◆ **What is being asked**
The answer must reproduce exactly the lines from the one with "Instruction: Enable the" through the end of the material, and it must contain no pictures.

◆ **Material for this task**
============================================================

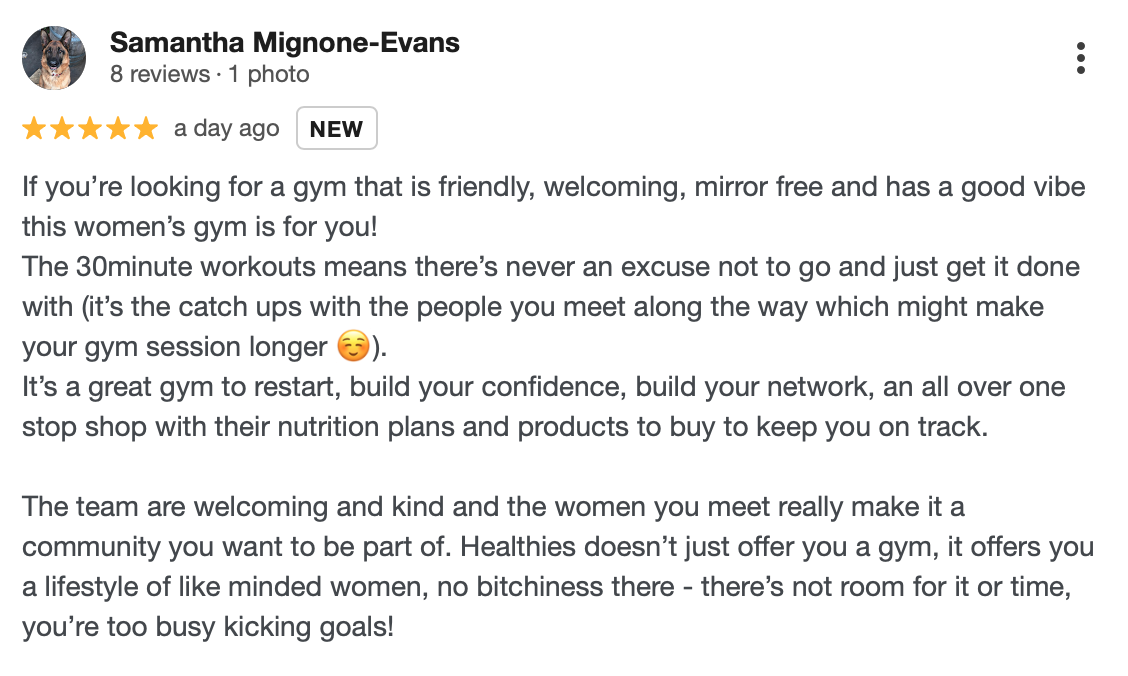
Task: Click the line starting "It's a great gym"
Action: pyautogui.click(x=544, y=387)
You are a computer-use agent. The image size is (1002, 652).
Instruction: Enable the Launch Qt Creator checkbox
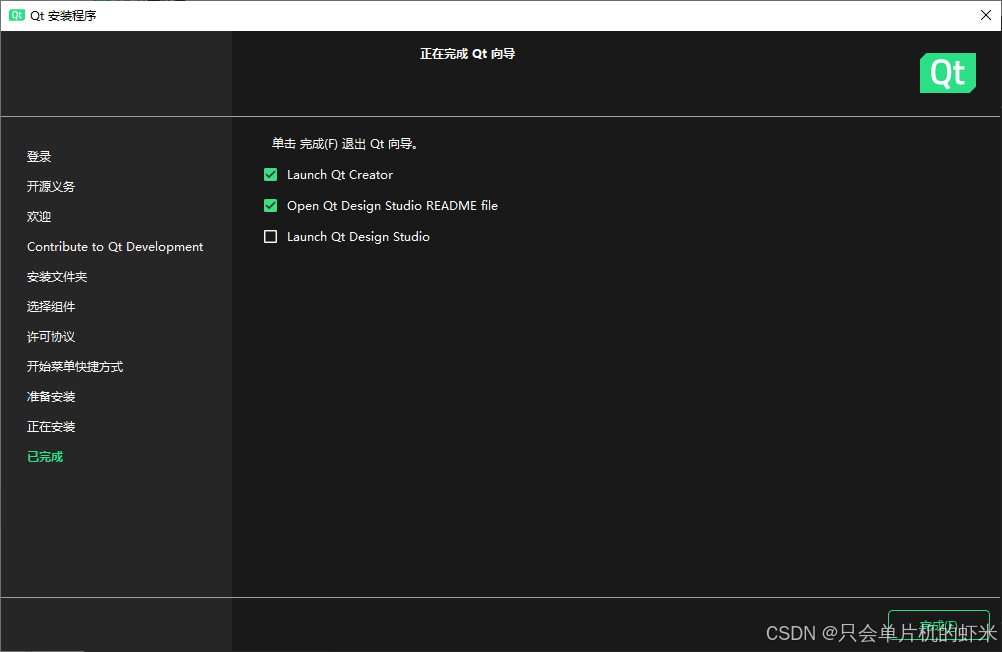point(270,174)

============================================================

◆ **Exercise response**
Instruction: Enable the Launch Qt Creator checkbox
point(270,174)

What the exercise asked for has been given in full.